To evaluate differential gene expression in penile tissue after treatment with the phosphodiesterase 5 (PDE5) inhibitor tadalafil, as of the three clinically available PDE5 inhibitors (sildenafil, tadalafil, and vardenafil) used for the treatment of erectile dysfunction (ED), tadalafil has a long half‐life and low incidence of side‐effects.

MATERIALS AND METHODS

In all, 32 adult rats were divided into two groups. The control group received 0.5 mL of drinking water alone, while the tadalafil group was treated with tadalafil at a dose of 0.27 mg/kg. At 4 h after treatment with water or tadalafil the rats were killed and the penile tissue was removed. The total RNA was isolated from the penile tissue from both groups and differentially expressed genes were identified by cDNA microarray analysis.

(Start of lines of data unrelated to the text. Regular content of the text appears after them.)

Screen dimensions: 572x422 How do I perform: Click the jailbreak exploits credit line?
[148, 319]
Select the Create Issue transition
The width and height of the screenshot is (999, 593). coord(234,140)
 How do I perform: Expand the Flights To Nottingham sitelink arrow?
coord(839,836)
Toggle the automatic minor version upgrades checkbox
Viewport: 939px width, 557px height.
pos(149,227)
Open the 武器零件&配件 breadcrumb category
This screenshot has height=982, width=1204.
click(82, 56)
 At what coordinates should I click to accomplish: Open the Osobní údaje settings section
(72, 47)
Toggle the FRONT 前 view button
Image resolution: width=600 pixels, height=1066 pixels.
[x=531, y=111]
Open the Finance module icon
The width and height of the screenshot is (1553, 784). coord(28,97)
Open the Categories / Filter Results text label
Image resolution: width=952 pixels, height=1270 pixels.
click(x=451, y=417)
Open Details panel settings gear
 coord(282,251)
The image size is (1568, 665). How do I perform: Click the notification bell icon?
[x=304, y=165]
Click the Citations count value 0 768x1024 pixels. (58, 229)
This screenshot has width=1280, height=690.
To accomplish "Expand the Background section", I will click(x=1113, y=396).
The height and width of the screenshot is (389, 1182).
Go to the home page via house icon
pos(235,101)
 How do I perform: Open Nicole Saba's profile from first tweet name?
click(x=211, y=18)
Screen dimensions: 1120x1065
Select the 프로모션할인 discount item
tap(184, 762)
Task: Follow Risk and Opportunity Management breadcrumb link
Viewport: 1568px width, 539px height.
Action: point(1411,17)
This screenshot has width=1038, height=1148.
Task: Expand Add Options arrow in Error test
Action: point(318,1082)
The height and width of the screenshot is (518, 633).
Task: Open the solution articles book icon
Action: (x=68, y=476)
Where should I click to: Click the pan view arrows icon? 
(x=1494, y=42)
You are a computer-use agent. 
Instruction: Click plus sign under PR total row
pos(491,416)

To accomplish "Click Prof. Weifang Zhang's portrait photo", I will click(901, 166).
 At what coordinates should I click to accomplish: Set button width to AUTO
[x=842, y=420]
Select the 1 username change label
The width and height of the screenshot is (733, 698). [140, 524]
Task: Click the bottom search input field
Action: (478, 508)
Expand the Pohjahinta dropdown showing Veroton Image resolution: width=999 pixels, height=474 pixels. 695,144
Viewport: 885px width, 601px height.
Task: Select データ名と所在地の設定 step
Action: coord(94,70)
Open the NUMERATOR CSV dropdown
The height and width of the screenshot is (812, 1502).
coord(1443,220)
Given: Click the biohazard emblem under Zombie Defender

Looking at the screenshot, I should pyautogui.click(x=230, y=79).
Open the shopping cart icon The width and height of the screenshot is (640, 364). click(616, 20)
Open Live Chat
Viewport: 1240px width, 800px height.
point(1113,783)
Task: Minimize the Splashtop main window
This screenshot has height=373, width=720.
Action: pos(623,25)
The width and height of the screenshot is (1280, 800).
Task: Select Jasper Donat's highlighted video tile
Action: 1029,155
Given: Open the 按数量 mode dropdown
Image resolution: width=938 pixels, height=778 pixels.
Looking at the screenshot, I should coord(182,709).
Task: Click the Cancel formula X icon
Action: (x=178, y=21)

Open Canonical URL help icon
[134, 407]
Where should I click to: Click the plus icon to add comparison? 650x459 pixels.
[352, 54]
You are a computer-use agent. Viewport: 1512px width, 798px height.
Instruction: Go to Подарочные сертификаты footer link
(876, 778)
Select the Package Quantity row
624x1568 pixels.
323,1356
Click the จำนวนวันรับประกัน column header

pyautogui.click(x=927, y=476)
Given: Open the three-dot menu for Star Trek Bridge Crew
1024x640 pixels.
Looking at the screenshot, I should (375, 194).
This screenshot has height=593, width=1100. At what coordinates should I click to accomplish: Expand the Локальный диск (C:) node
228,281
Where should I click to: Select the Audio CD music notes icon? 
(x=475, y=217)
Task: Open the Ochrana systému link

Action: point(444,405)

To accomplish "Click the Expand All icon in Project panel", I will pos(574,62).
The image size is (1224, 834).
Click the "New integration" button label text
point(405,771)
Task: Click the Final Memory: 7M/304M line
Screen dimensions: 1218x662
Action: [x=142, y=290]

To validate the expression data from the microarray analysis, quantitative real‐time polymerase chain reaction (PCR) and immunohistochemistry were used.

RESULTS

In all, 153 genes were differentially expressed between the control group and the tadalafil group. We validated the microarray results by quantitative PCR for the insulin‐like growth factor binding protein 6 (IGFBP‐6) gene and the neuronal calcium sensor 1 (NCS‐1) gene, both of which were up‐regulated in the tadalafil group, and for the natriuretic peptide receptor 1 (NPR‐1) gene that was down‐regulated in this group. Immunohistochemistry showed localization of the NCS‐1 protein in sinusoid trabeculae of the corpus cavernosum in control and tadalafil‐treated rats.

CONCLUSIONS

There was differential expression in 153 genes after tadalafil treatment. Some of these genes such as IGFBP‐6, NPR‐1 and NCS‐1, might result in new targets in the treatment of ED.